In this week’s Economist magazine, one article (“The invisible hand on the keyboard“) asks why economists spend valuable time blogging. Some of the more popular blogs receive thousands of visitors daily, yet why would an economist supply their output (knowledge) for free when they can receive payment from a university, the government, or private business for their work? The article gives a few reasons:
- Self promotion – Economists with popular blogs may become more prestigious. Further, the authors can plug any of the books or journal articles which they have published.
- Refining one’s ideas and engaging in stimulating activity – Greg Mankiw at Harvard muses over his blogging participation and states, “It’s a natural extension of my day job-to engage in intellectual discourse about economics.” Nobel-prize winner Gary Becker believed his blog would permit “instantaneous pooling (and hence correction, refinement , and amplification) of the ideas and opinions, facts and images, reportage and scholarship generated by the bloggers.”
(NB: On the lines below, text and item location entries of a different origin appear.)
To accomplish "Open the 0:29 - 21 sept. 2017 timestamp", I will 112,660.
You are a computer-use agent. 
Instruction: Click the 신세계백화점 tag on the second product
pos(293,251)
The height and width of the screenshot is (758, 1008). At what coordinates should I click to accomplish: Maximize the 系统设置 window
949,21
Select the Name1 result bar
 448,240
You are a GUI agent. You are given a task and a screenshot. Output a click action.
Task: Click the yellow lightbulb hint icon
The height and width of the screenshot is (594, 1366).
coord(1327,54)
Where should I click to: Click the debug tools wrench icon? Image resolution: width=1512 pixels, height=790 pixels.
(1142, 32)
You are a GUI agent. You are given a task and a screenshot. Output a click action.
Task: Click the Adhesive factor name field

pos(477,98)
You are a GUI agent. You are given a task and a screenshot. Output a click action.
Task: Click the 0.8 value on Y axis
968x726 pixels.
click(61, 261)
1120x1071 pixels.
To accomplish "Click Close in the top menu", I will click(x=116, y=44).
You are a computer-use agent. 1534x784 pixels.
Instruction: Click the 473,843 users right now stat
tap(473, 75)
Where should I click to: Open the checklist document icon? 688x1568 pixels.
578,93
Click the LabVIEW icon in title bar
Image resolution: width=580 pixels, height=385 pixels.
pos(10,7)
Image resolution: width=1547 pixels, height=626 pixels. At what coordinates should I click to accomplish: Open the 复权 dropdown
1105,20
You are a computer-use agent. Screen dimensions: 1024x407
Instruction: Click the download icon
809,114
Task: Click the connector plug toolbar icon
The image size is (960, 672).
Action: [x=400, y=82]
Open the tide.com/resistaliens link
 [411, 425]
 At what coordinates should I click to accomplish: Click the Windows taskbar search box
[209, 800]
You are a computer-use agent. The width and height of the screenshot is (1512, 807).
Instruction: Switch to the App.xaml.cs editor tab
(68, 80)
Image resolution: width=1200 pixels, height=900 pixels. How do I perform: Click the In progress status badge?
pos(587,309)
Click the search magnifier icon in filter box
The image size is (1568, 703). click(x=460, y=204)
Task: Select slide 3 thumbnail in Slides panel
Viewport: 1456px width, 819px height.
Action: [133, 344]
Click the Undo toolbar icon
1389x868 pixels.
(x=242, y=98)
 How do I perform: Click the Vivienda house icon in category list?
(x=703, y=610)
- Fun – most economist enjoy intellectual discussion and blogging is one of the bests ways for a wide variety of individuals to participate in the discussion.
The Economist article also suggests that blogging, and the internet more generally, has reduced the competitive advantage of top universities. Since anyone can access experts through their blogs and the web, academia has become more egalitarian. Their point is supported by a 2006 NBER working paper by Kim, Morese and Zingales (“Are elite universities losing their competitive edge“).